Extract to read:
Content starts

Apparently, the solution to the problem of the maintenance of mental health of this generation does not depend solely on money. The fundamental cause of the prevailing situation is obviously the acceleration in the pace of contemporary life coupled with an increase in social intensity and daily stresses, which lead to disruptions in mental adaptation. The human mind has not changed at all in the last millennium, however, it has been affected by modern conditions of life to which the brain has not adapted.

Dr. Edward Zigler, a well-known specialist in child development and social policy in the U.S., states that American society is “not oriented to child” (11). It is precisely the degree to which the state is oriented to children and families as a whole that determines the success in solving the problem of the maintenance of the nation’s psychological health. Studies clearly show that the basic causes of mental disorders of young children include an unhappy family and the absence of spiritual unity between parents and their children. Jean M. Twenge explained that economic factors, for example a parent’s unemployment, do not seem to play any role in creating anxiety for children. Children are more influenced by the threat of violence or their parents’ divorce than they are by financial situations (9).

Similar results prove that harmonious family relations are the basis of children’s mental health. Although it is difficult to change an entire society, it is possible to change society’s influence on families and children. The parents’ manifestation of love for their children and respect for their developing personalities, both of which are needed for children’s psychological health, do not depend on whether children’s parents are rich or impoverished, or in which country they reside. The development in each personality of the sense of responsibility for one’s family, children and relatives, is the most important task for maintaining the mental health of a nation. Thus, together with the implementation of various social programs providing aid and support to families, it is necessary to emphasize the educational process as the influential sphere to secure the mental health of the upcoming generation.

Content ends

Work instruction 1:
Name each factor that the extract on national mental health gives as the fundamental cause of the prevailing situation.
Work instruction 2:
Write the next passage of the extract on national mental health, beginning after its final sentence.

Records from a dataset:

Content starts

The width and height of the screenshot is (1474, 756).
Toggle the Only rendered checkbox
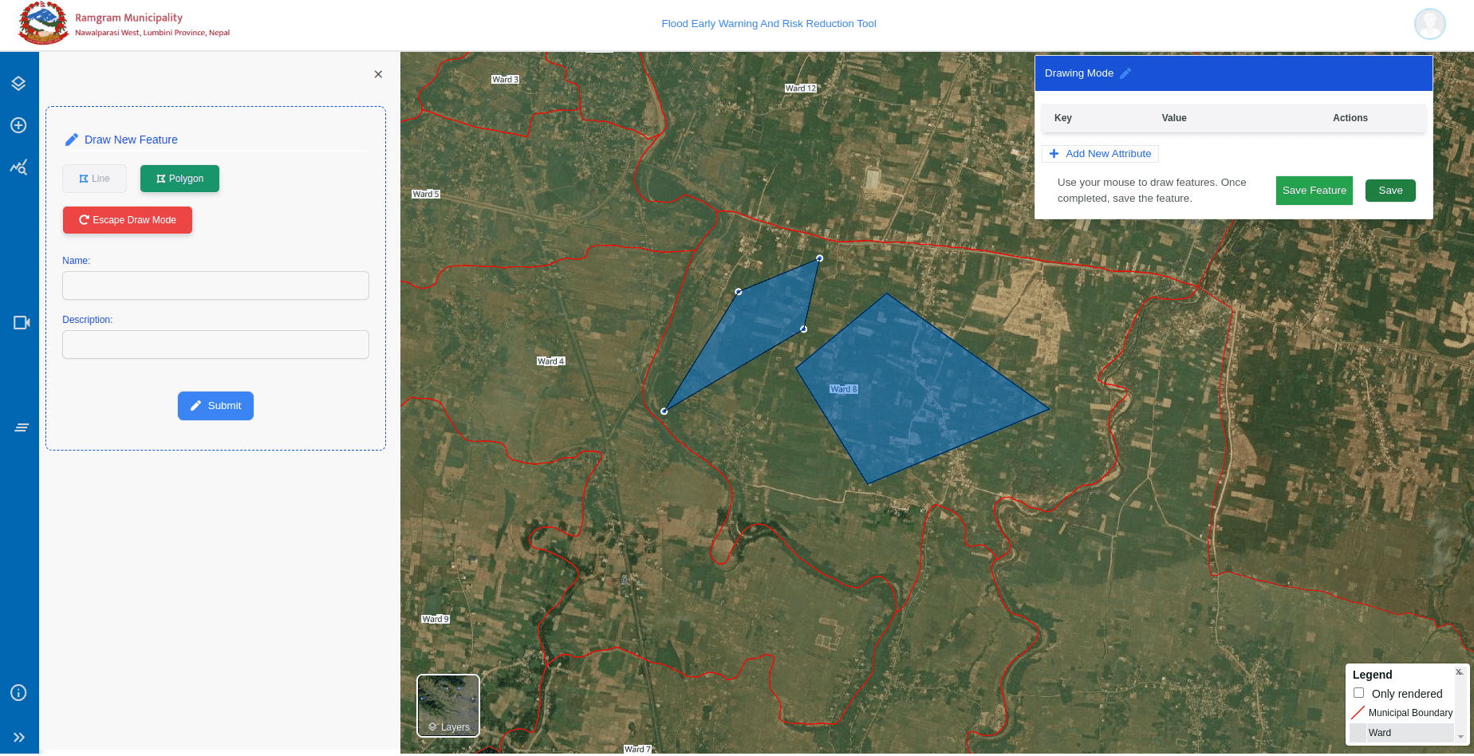click(1358, 693)
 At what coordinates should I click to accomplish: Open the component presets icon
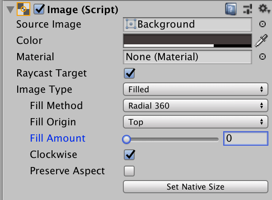248,9
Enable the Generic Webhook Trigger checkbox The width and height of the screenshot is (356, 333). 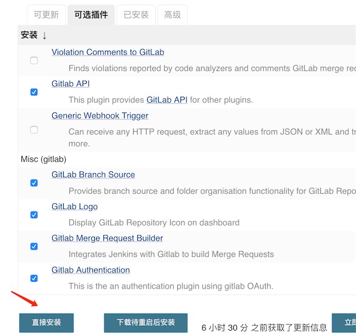click(34, 130)
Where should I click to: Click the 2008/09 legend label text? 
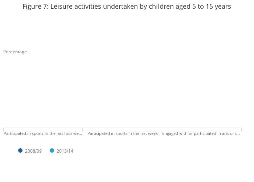[x=33, y=151]
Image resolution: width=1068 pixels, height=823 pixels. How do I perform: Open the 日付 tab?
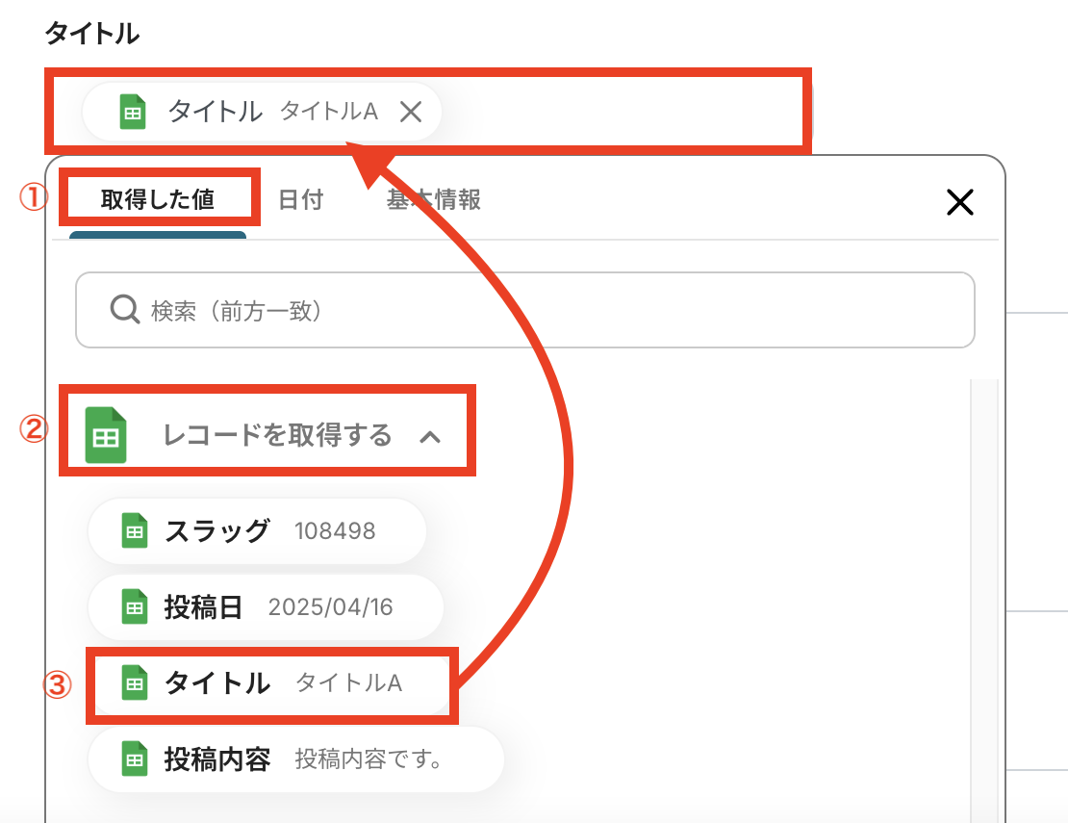(x=300, y=200)
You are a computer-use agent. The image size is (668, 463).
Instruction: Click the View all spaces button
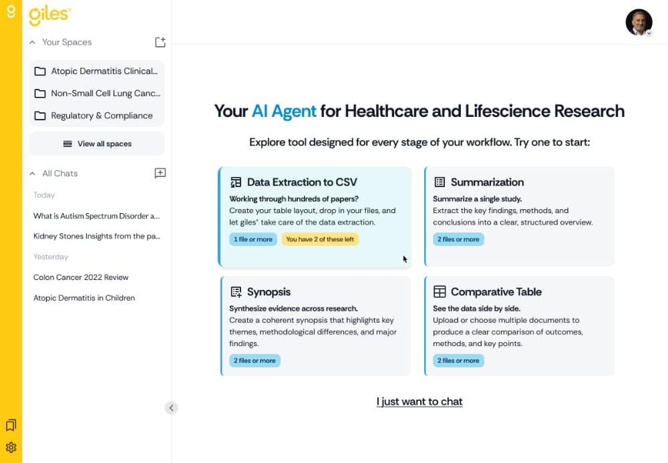click(x=97, y=144)
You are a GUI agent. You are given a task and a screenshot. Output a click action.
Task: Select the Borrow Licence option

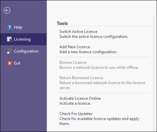pos(73,63)
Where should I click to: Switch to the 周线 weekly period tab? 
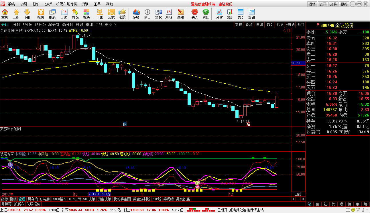[89, 25]
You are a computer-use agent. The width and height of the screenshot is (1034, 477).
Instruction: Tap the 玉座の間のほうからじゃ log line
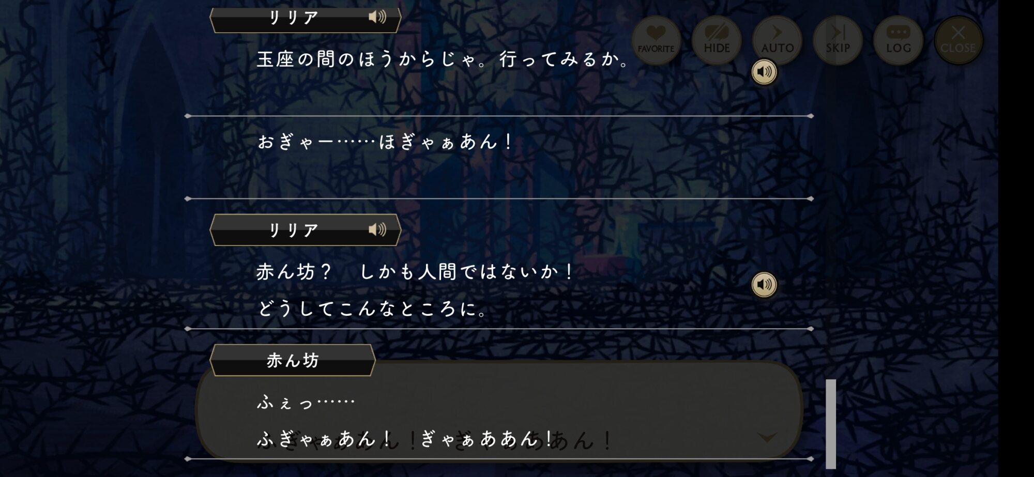tap(443, 59)
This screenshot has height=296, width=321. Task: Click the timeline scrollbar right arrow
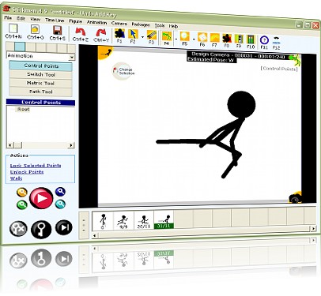click(313, 229)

Content ends

Response area 1:
- The acceleration in the pace of contemporary life
- An increase in social intensity
- Daily stresses

Response area 2:
As theoretical studies and practical experience show, the methodology used in the U.S. and Russia for solving problems associated with children’s mental health is to correct appearing illnesses through analysis and the design of optimum conditions for rehabilitation. In time it also became obvious that study of the problematic state of these children proved to be insufficient for creating the conditions that ensure children’s emotional well-being and mental health. Today, the emphasis has shifted from correction to prevention in order to maintain children’s mental health. Researchers must adjust the focus of their studies away from those that determine the causes of mental illness toward those that illicit factors that maintain a state of mental health wellness, which increases a child’s emotional protection and makes it possible to forecast and prevent possible problems.

Therefore, an analysis of the problem of children’s mental health in Russia and the U.S. indicates that contemporary society does not ensure its maintenance and development. This is expressed in the distorted mental development and immature personalities found in children that lead to difficulties in their adaptation to the contemporary world. Both Russia and the U.S. are preoccupied with the state of their citizens’ mental health. Government officials, scientists, child specialists and others must cooperate to find a solution to the problem of the maintenance of mental health, on which depends not only the future of each separate country, but the survival of civilization as a whole.

Acknowledgements: This work was completed with support from the Junior Faculty Development Program (JFDP) administered by the American Councils for International Education and funded by the Bureau of Educational and Cultural Affairs, U.S. Department of State.